- Born: 27 January 1907 London, England
- Died: 18 February 1979 (aged 72) London, England
- Education: Slade School of Art;
- Known for: Painting, art education
- Spouse: Elsie Few

= Claude Rogers (artist) =

English painter and art educator (1907-1979)

Claude Maurice Rogers (27 January 1907 – 18 February 1979) was a British painter of portraits and landscapes, an influential art teacher, a founding member of the Euston Road School and at one time the President of the London Group of British artists.

==Life and work==
Rogers was born in London but spent his childhood in Buenos Aires. He attended the Slade School of Art between 1925 and 1929, where he won a scholarship to study in Paris throughout 1930.
He returned to Britain in 1931 and lived in the Norwegian Seamen's Mission building in Gravesend. He joined the London Artists' Association in 1931 and had his first exhibition with them in 1933. Rogers obtained a teaching appointment in 1935 at Raynes Park in London. In 1937 he married Elsie Few, a fellow artist. Rogers was one of the original members of the, short-lived but highly influential, Euston Road School in 1937. He taught at their original premises in Fitzroy Street and, from February 1938, at the Euston Road location that gave the group its name. Also, in 1938 he became a member of the London Group and held a solo show at the Leicester Galleries in 1940. Membership of the New English Art Club followed in 1943.

During the Second World War Rogers served in the Royal Engineers until he was injured in 1943. He continued to paint and received a commission from the War Artists' Advisory Committee in May 1942 for a picture. He also painted Janet Vaughan in her role as principal of Somerville College, Oxford. After the war Rogers, and other former members of the Euston Road school, taught at the Camberwell School of Art. Two exhibitions resulted, The Euston Road School and others in May 1948 and a group retrospective which the Arts Council toured in 1948 and 1949. Rodgers worked at Camberwell until 1950 and then taught at the Slade until 1963, when he became the Professor of Fine Art at the University of Reading, a post he held until 1972. Rogers had been the President of the London Group between 1952 and 1955. From 1956 onwards Rogers and his wife owned a property at Somerton in Suffolk and they both painted landscapes in the area. In 1959 Rogers was appointed OBE.

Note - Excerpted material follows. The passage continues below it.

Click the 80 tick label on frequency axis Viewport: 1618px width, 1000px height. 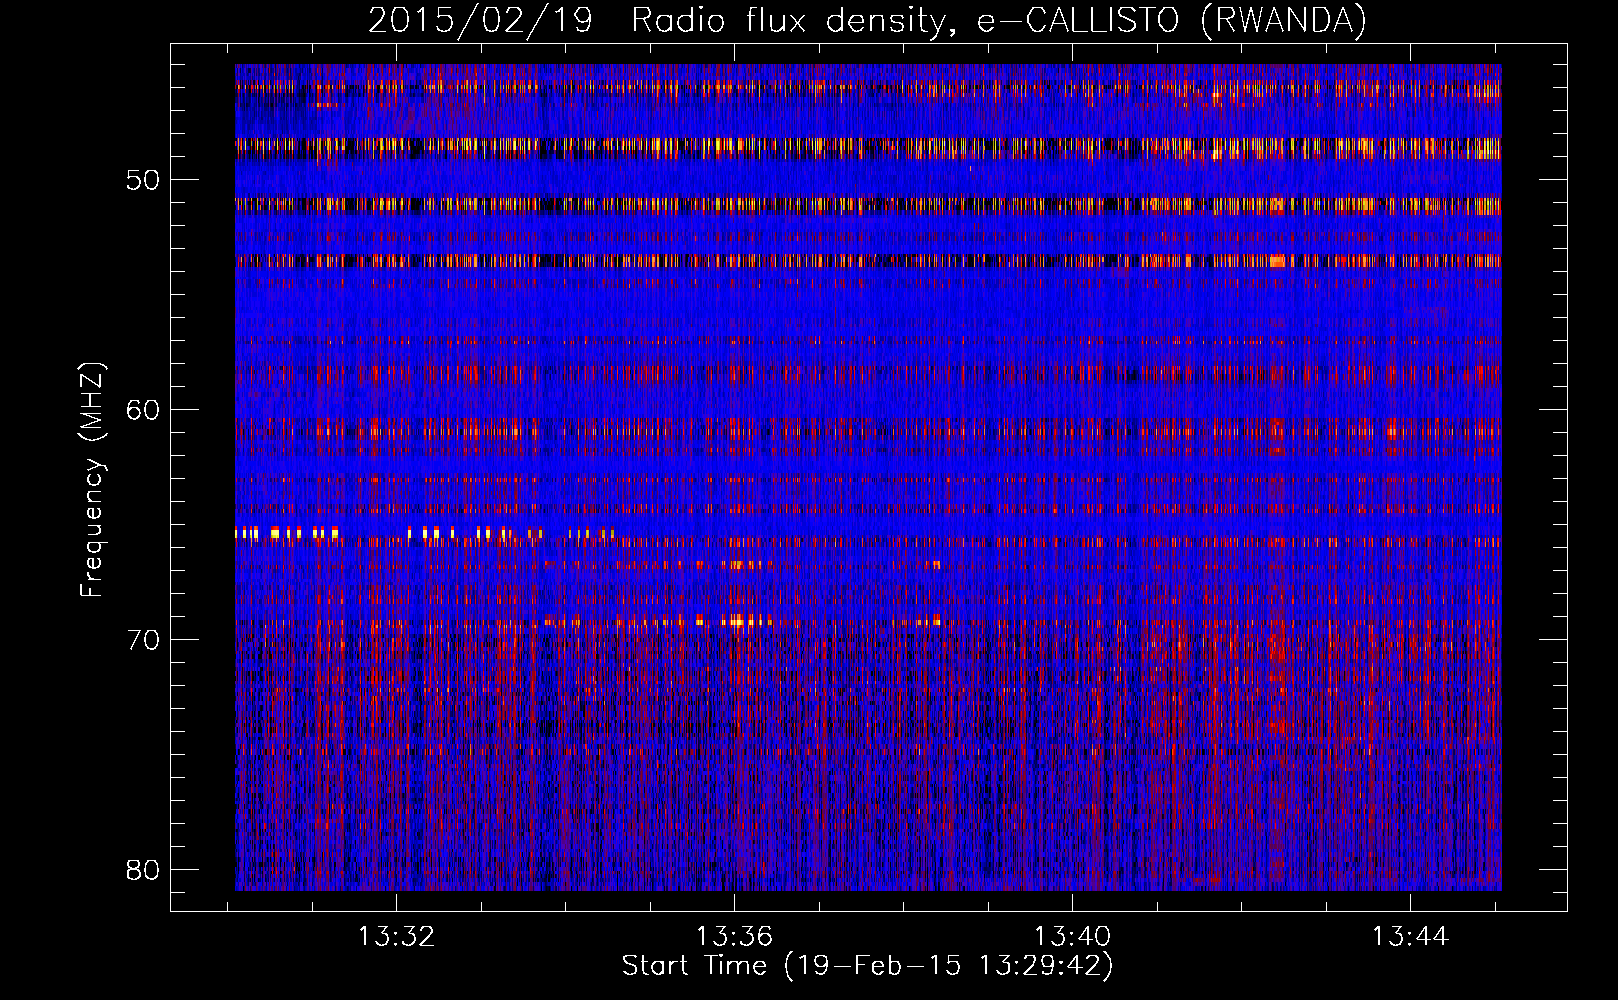[x=143, y=869]
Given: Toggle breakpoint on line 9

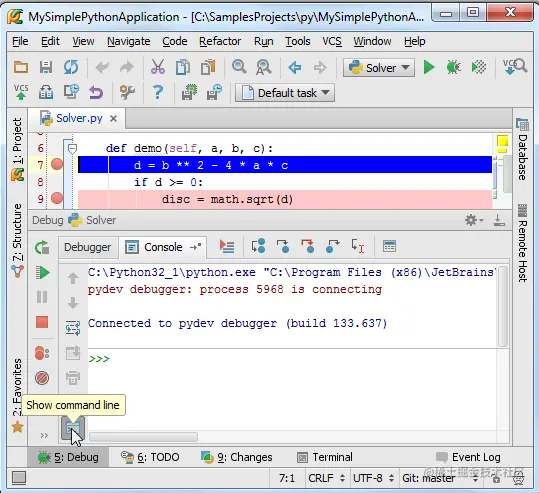Looking at the screenshot, I should pos(57,198).
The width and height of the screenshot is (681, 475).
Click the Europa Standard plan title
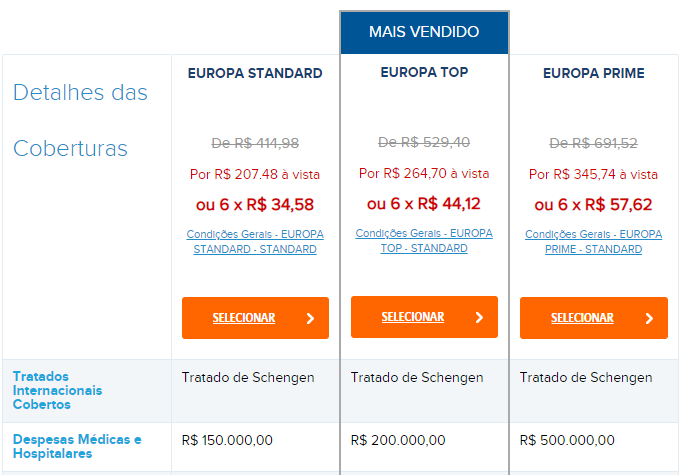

Works by Claude Rogers are held in the collections of the Tate, the National Portrait Gallery, the National Trust, the Arts Council Collection and in the UK Government art collection. A major retrospective of Roger's work was held at the Whitechapel Art Gallery in 1973 and another at the Ben Uri Gallery during 1992 and 1993. A joint Rogers and Few exhibition was held in 2002 at the Belgrave Gallery.